Understanding the formal definition of Big-O
This is the third in a three post series. The first post explains Big-O from a self-taught programmer's perspective. The second post talks about how to calculate Big-O.
In my original Big-O piece, I’ve made a bunch of simplifying assumptions and told you a bunch of half truths. It might seem a bit disingenuous, but really.. these half-truths are helpful because (unless you’re going after a formal CS degree) they don’t really matter.
But for those who are looking to get a formal CS degree, these sorts of differences matter to professors and the like. For that, let’s actually parse what the formal definition means.

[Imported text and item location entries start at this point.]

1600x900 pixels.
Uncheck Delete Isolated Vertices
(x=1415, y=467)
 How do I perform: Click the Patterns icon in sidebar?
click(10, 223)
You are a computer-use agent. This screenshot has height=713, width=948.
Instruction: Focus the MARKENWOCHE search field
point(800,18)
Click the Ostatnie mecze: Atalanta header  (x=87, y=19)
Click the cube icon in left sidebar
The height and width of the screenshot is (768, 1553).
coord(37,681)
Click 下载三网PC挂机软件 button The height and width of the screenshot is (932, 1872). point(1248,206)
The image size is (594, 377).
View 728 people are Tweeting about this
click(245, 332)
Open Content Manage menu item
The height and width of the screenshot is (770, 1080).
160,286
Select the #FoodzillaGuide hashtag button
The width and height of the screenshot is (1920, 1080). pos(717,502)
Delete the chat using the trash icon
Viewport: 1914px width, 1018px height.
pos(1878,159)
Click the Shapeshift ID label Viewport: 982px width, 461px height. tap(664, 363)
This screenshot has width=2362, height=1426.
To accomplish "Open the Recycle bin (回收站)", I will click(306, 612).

The formal definition via wikipedia:
Let f and g be two functions defined on some subset of the real numbers. One writes
f(x) = O(g(x)) as x -> infinity
if and only if there is a positive constant M such that for all sufficiently large values of x, the absolute value of f(x) is at most M multiplied by the absolute value of g(x). That is, f(x) = O(g(x)) if and only if there exists a positive real number M and real number x0 such that |f(x)| <= M * |g(x)| for all x >= x0.
Ugh. Let’s parse that.
We have two undefined functions called f and g. Our f function is the thing we’re trying to find the Big-O of. It’s a block of code.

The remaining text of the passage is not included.